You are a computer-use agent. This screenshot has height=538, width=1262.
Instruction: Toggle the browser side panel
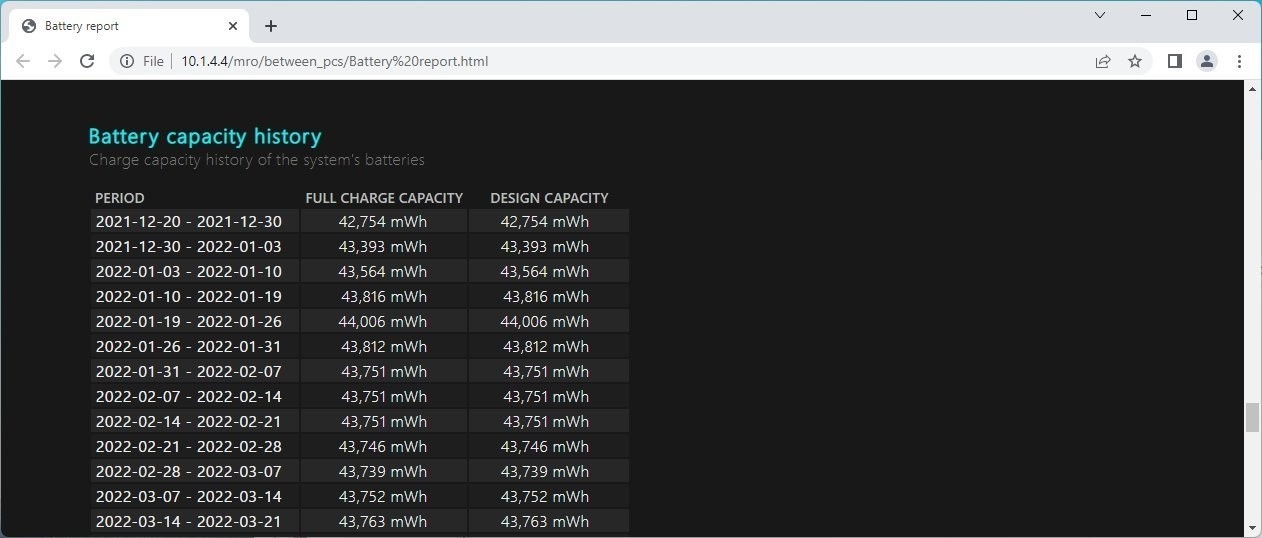1175,61
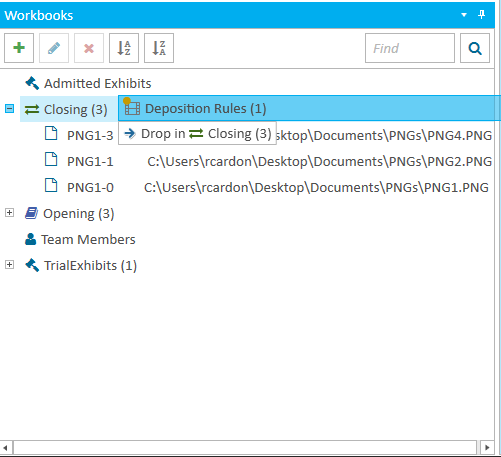This screenshot has height=457, width=501.
Task: Collapse the Closing (3) workbook
Action: point(10,109)
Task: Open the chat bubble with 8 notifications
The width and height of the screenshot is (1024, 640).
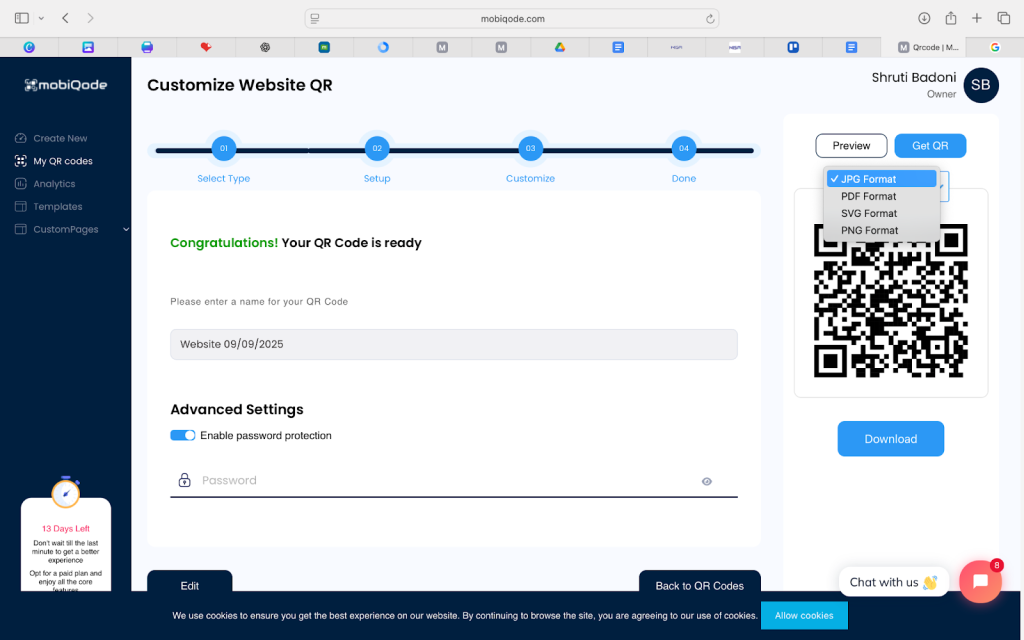Action: point(980,581)
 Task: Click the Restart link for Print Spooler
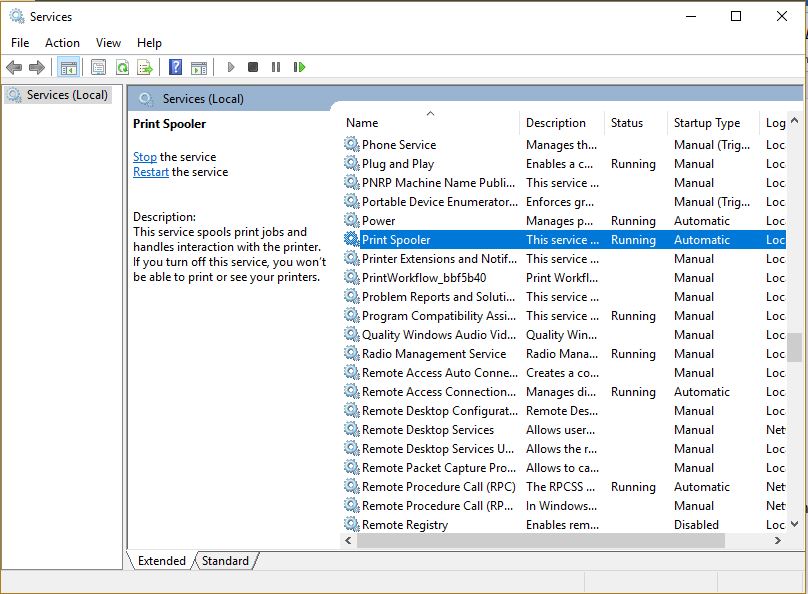(150, 171)
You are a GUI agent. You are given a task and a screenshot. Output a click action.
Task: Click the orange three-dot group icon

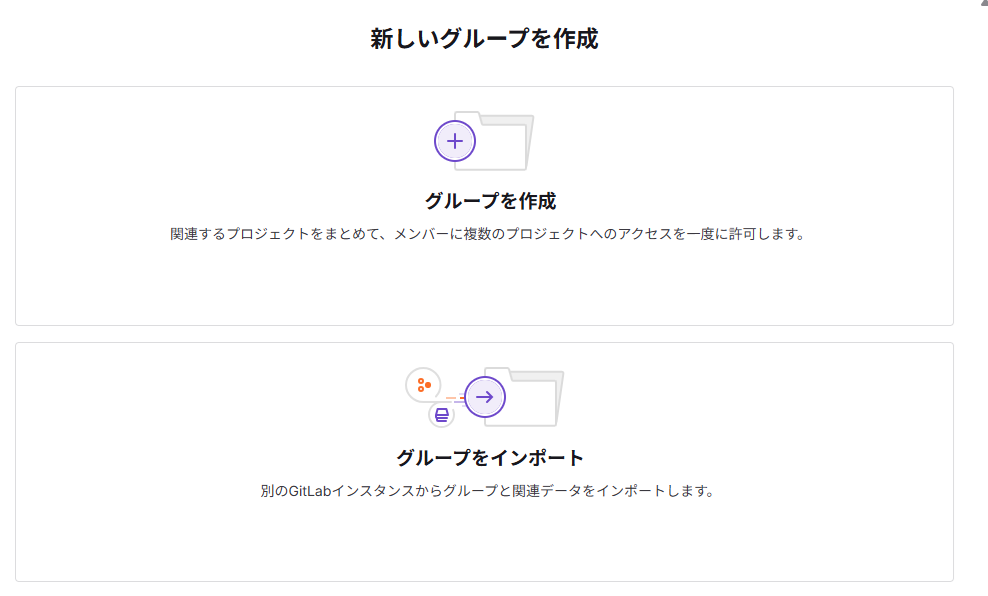click(423, 384)
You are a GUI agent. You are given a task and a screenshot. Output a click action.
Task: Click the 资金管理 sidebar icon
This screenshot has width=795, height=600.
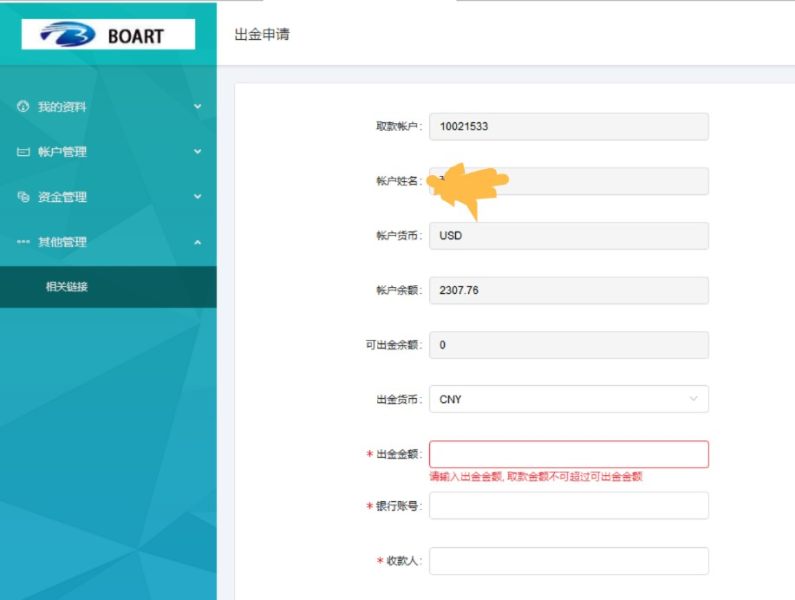point(24,197)

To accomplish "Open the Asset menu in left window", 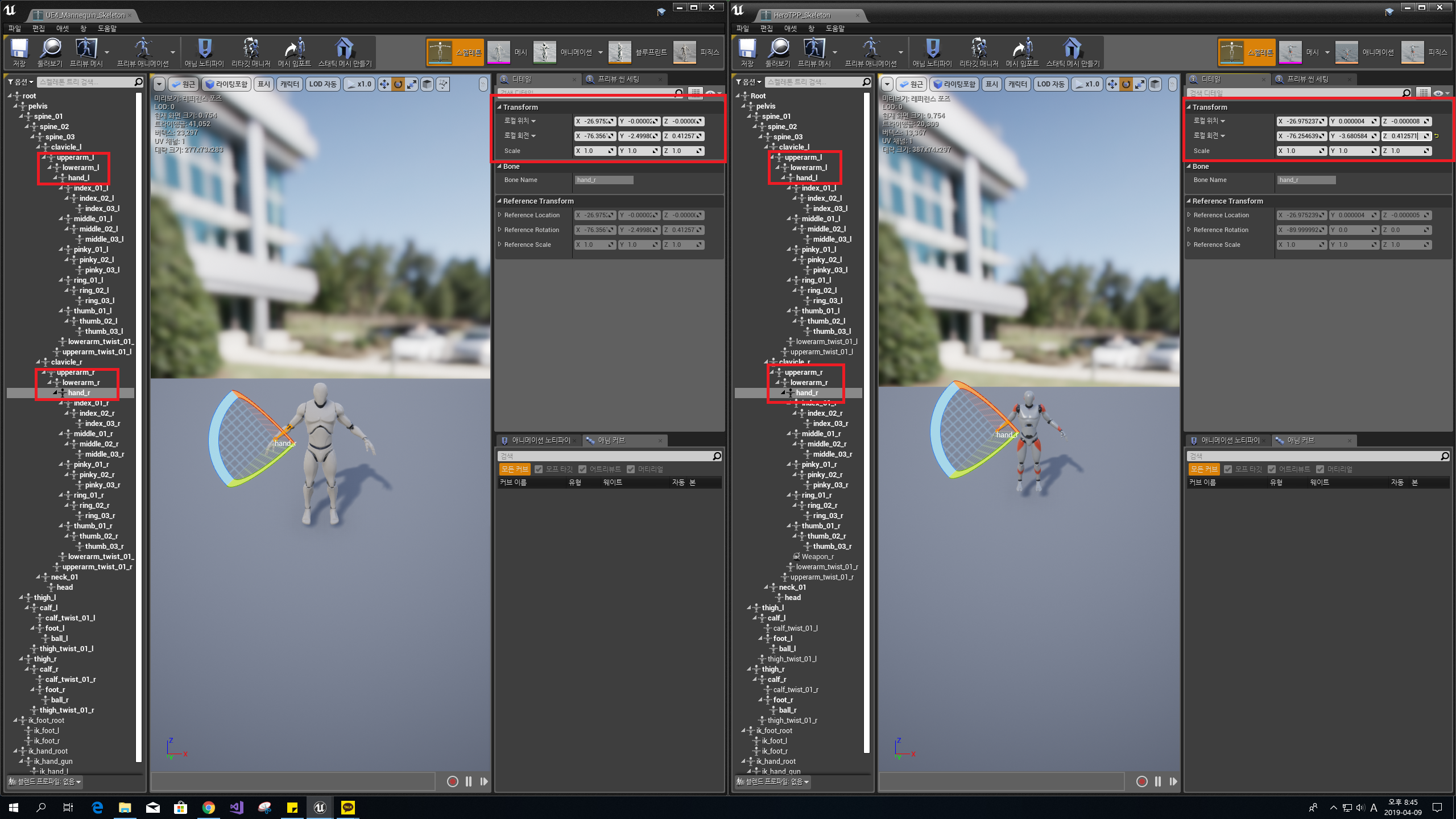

....................

Reproduce all of the lines above word for word, omitting the pictures.

You are a computer-use agent. This screenshot has height=538, width=1262.
Instruction: Toggle the browser side panel
1175,61
This screenshot has height=457, width=501.
Task: Collapse the Closing (3) workbook
Action: point(10,109)
Task: Open the chat bubble with 8 notifications
The width and height of the screenshot is (1024, 640).
Action: point(980,581)
 Task: Click the Restart link for Print Spooler
(150, 171)
You are a GUI agent. You are given a task and a screenshot. Output a click action.
Task: Click the orange three-dot group icon

click(423, 384)
You are a GUI agent. You are given a task and a screenshot. Output a click action.
Task: Click the 资金管理 sidebar icon
This screenshot has width=795, height=600.
point(24,197)

To accomplish "Open the Asset menu in left window", 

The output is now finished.